Records from a data collection
---------------

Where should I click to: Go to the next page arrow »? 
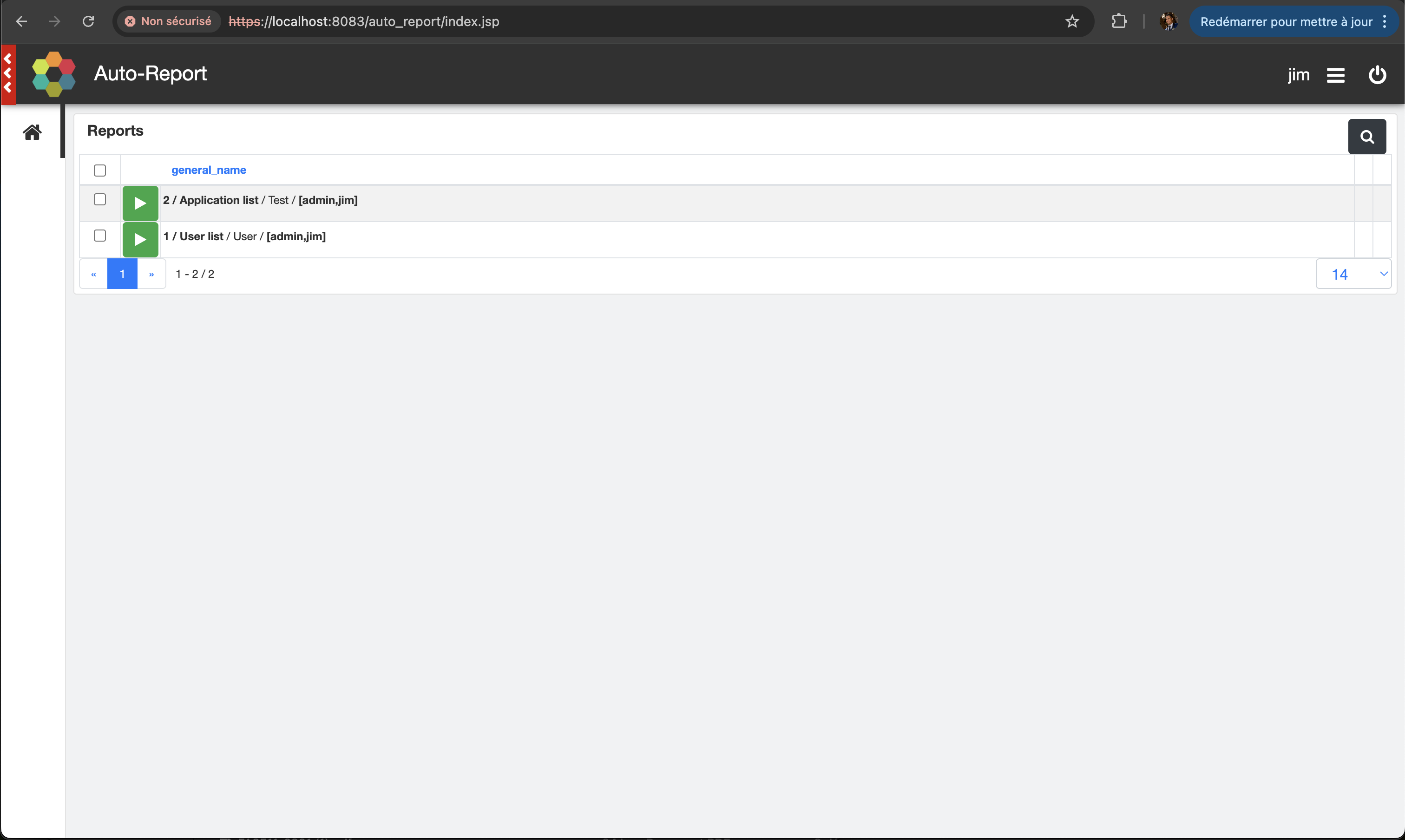[151, 274]
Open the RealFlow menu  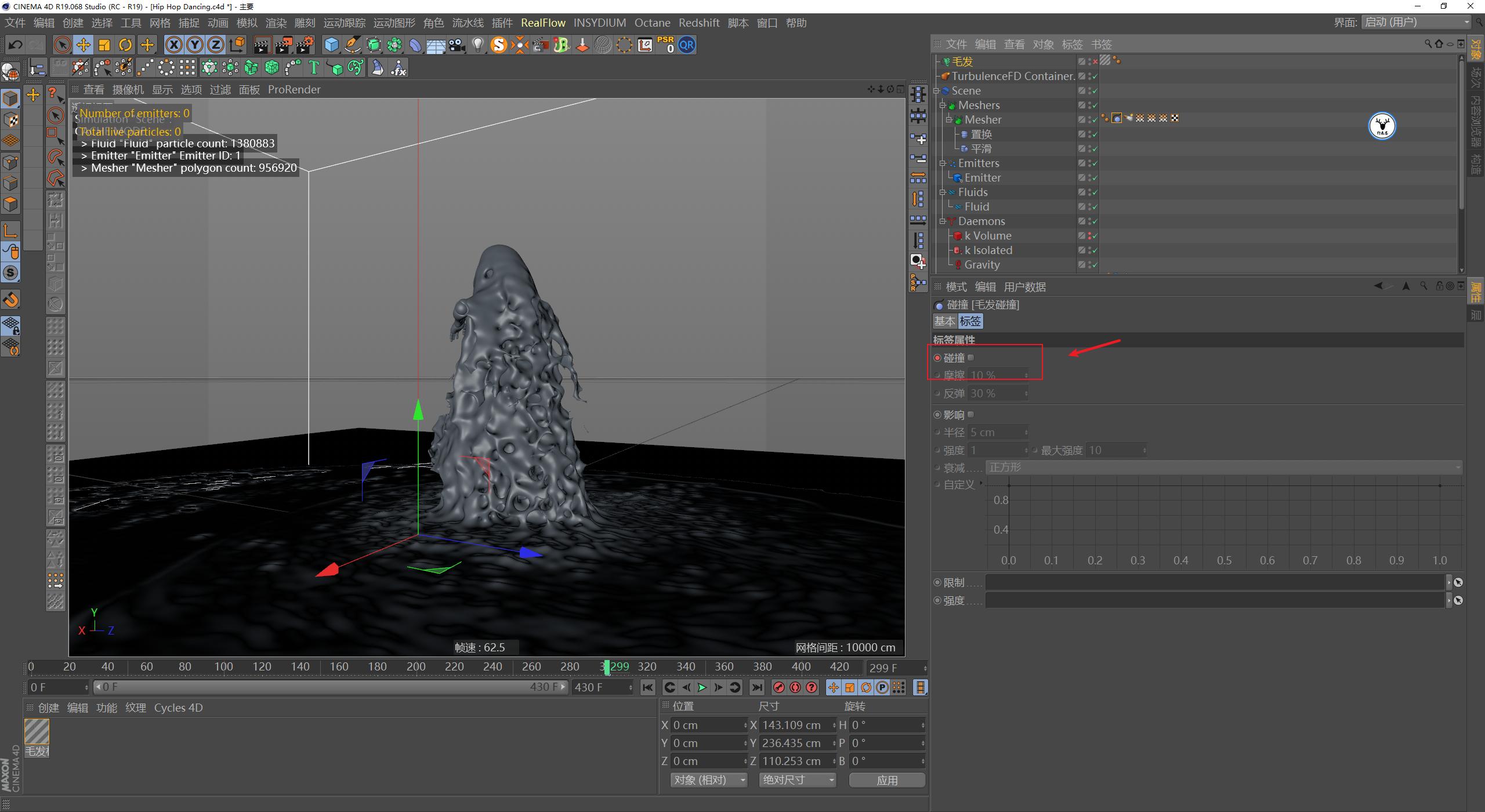point(543,23)
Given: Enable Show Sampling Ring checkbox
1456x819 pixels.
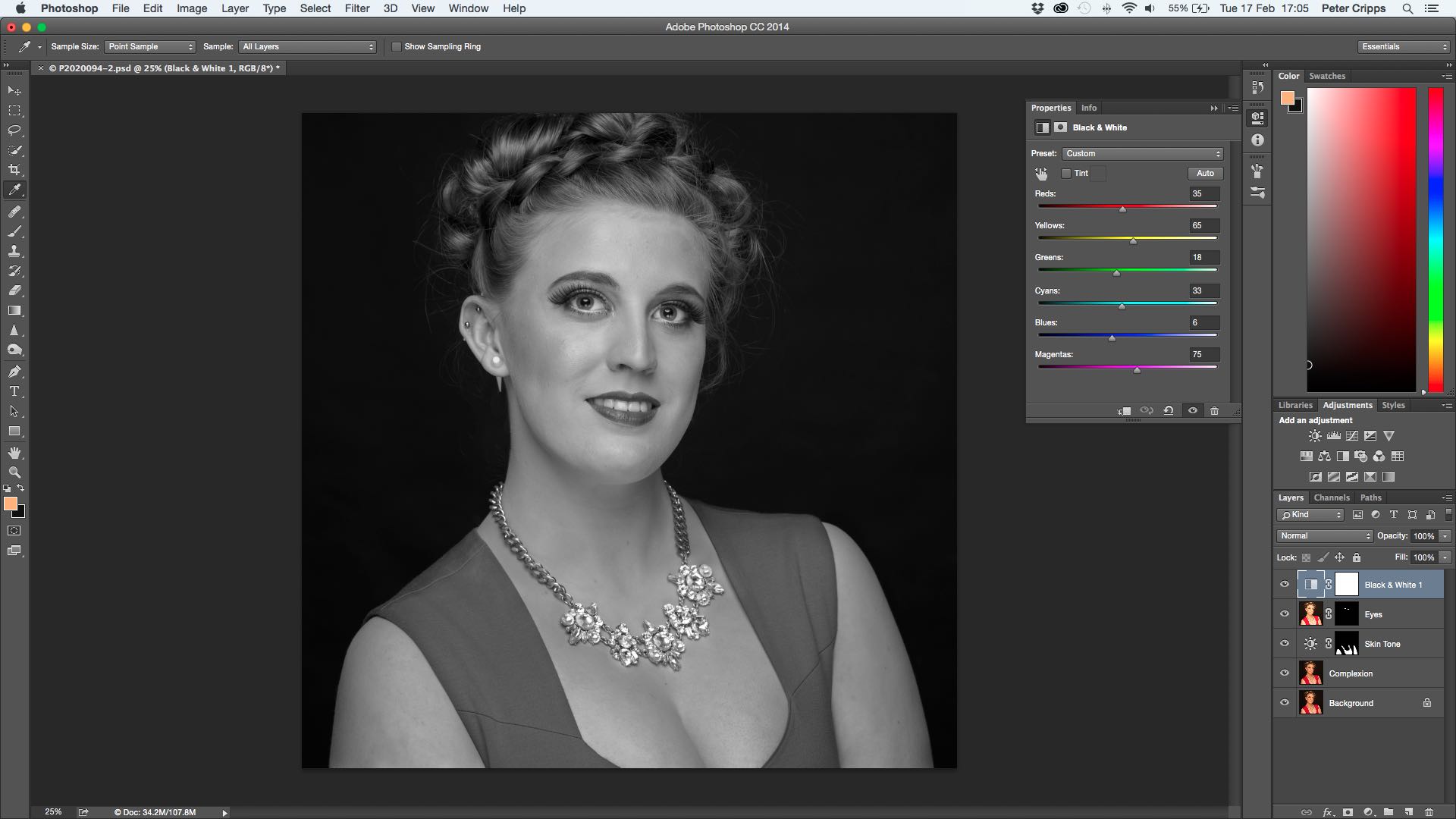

---------------

**What is needed**:
Pictures stay out. Return exactly the lines from the one with "Given: Enable Show Sampling Ring checkbox" through the last line of the data.

**Answer for this exercise**:
Given: Enable Show Sampling Ring checkbox
1456x819 pixels.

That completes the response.